Should you Focus on the Bottom or Work from the Top?
May 5, 2016
In any business operation, owners and investors focus on key metrics of their financial statements. Key metrics include myriad different analytics and ratios, revenues, revenue growth, EBITDA, cash flows and debt financing.
Depending on the stage and history of the business, many financial statement users focus on top and bottom line figures. The top line figure is generally gross sales or revenues of a company; the bottom line is typically EBITDA or net income. Now one may ask: which one is more important?

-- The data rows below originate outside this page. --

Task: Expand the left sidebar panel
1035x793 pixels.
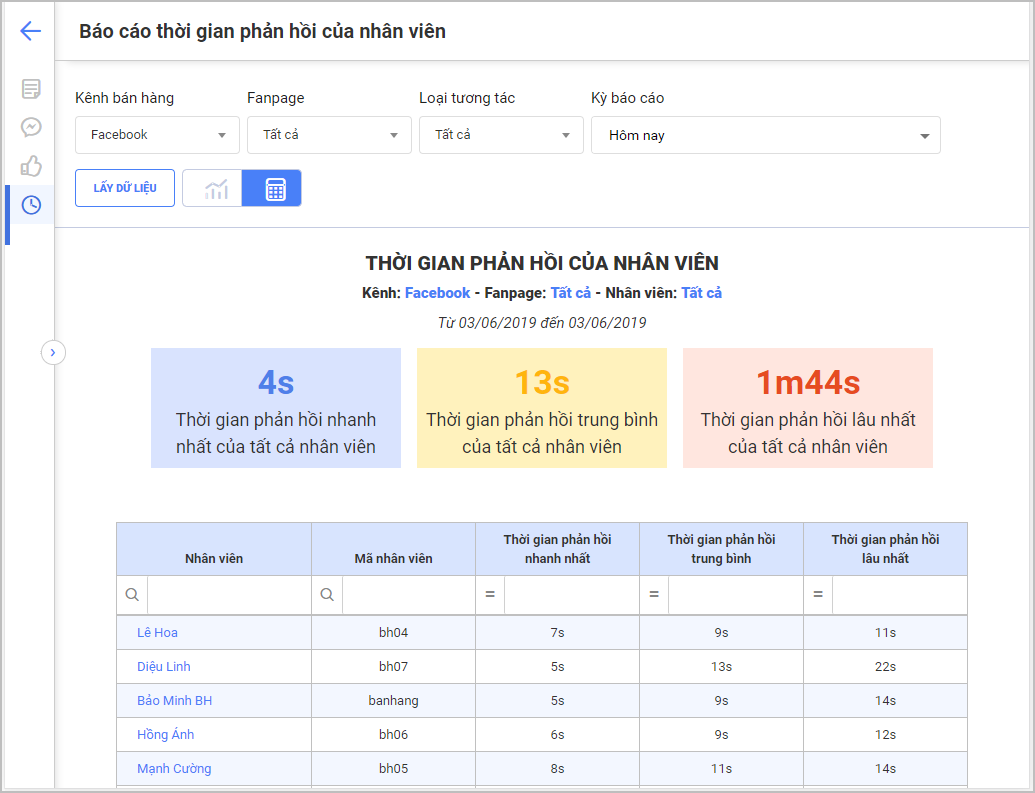Action: (x=53, y=352)
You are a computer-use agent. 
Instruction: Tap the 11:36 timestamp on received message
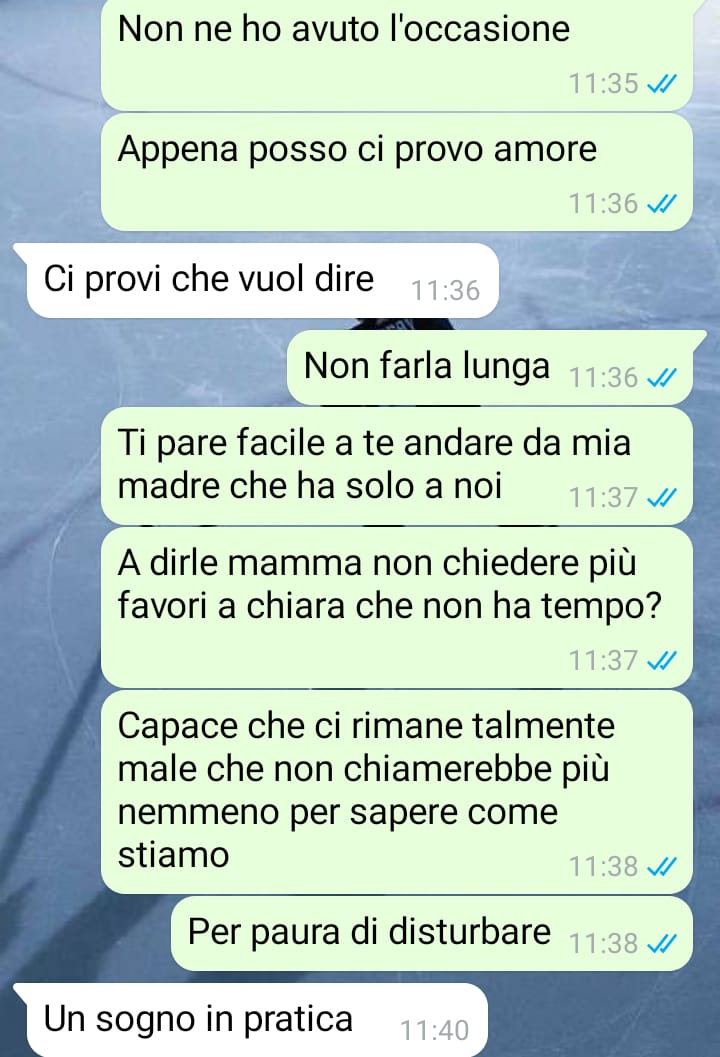(x=445, y=291)
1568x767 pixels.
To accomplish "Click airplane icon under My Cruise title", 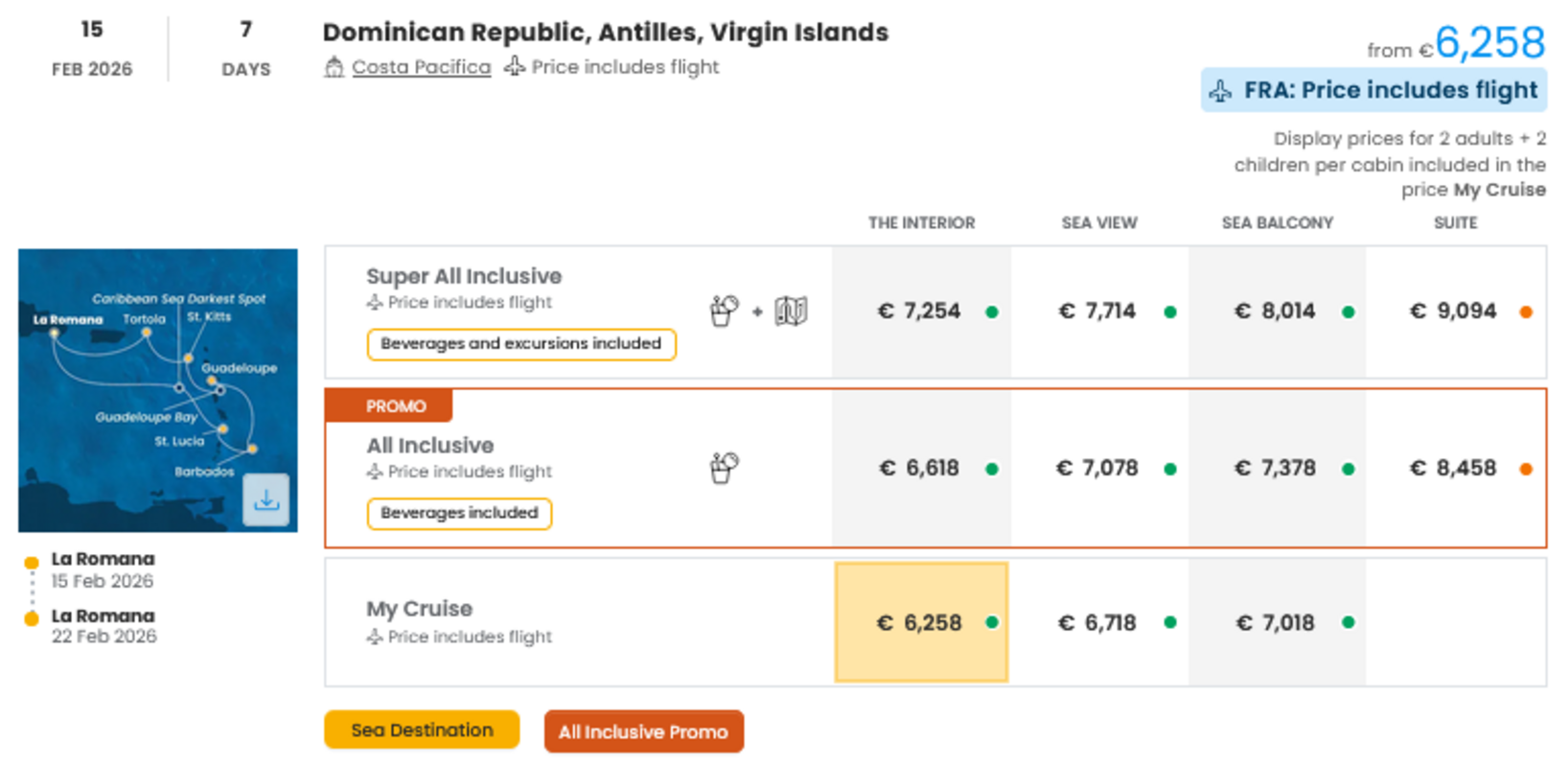I will (375, 637).
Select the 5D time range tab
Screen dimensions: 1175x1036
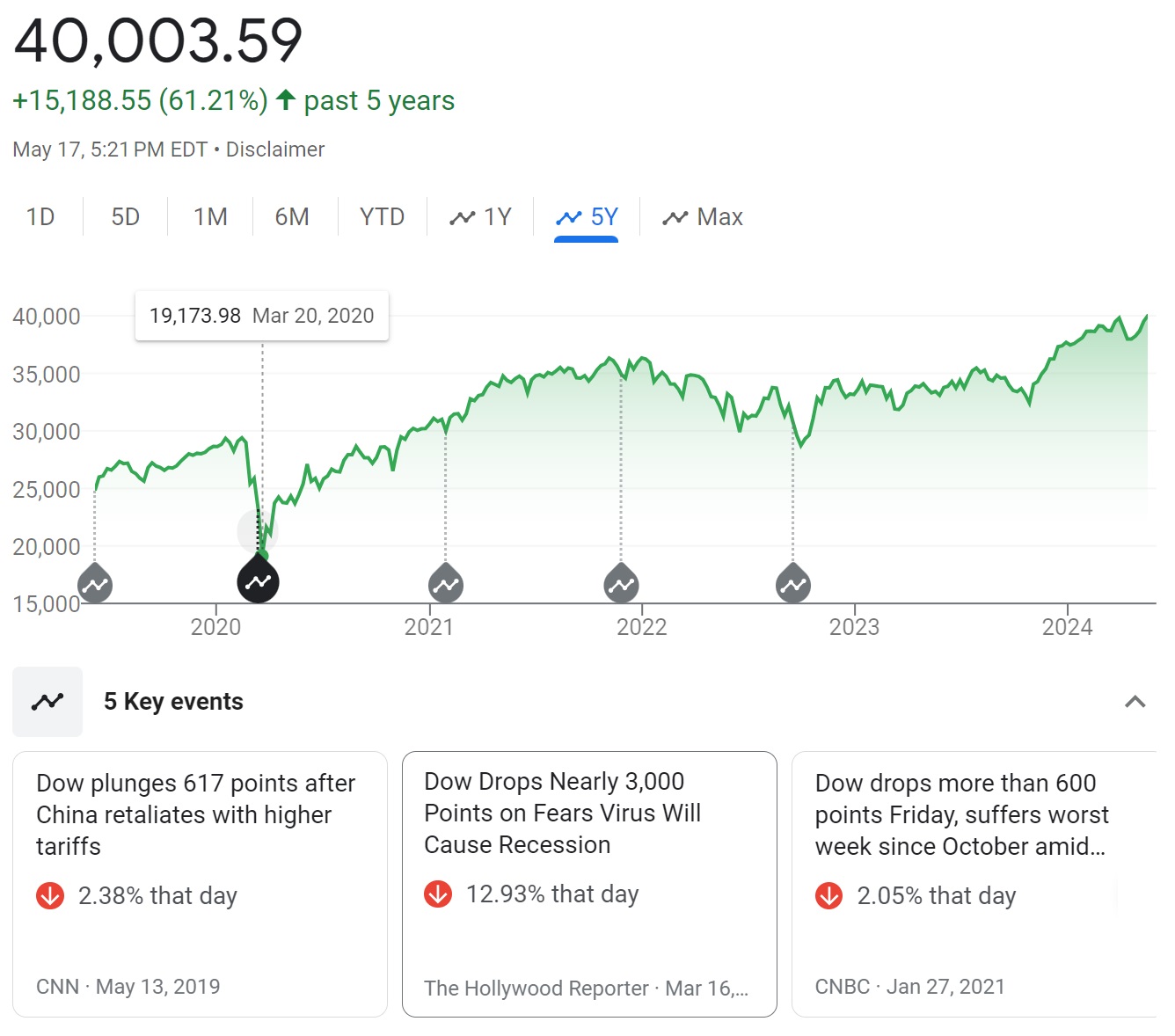point(126,217)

The answer to this question: it depends. For example, sales managers and other sales-driven personnel will focus on the top line because their commissions are typically based on sales results for a given period. On the other hand, shareholders (owners) typically pay greater attention to what can go back as a return on their investment through dividends that can be declared, or “saved” in the company’s retained earnings. This is not to say that shareholders do not care about the top line because after all it is a great indication of growth in a company. The top line provides guidance as to what will ultimately flow back into their pockets.
This also applies when a company is being acquired. Of course, the purchaser would like to go through all the financial information with a fine-tooth comb. However, if the purchaser believes they can implement better cost structures than what already exist in the company (e.g., reducing rent expenses by relocating, replacing certain staff with the purchaser’s current staff in place, achieving synergies by combining two companies together), then the purchaser would be increasingly focused on the top line figure.
In any case, one key metric does not necessarily trump the rest. Depending on the user’s focus, greater emphasis will be placed on the areas that impact them the most. The key is to define what type of user you are when presented with the financial information provided.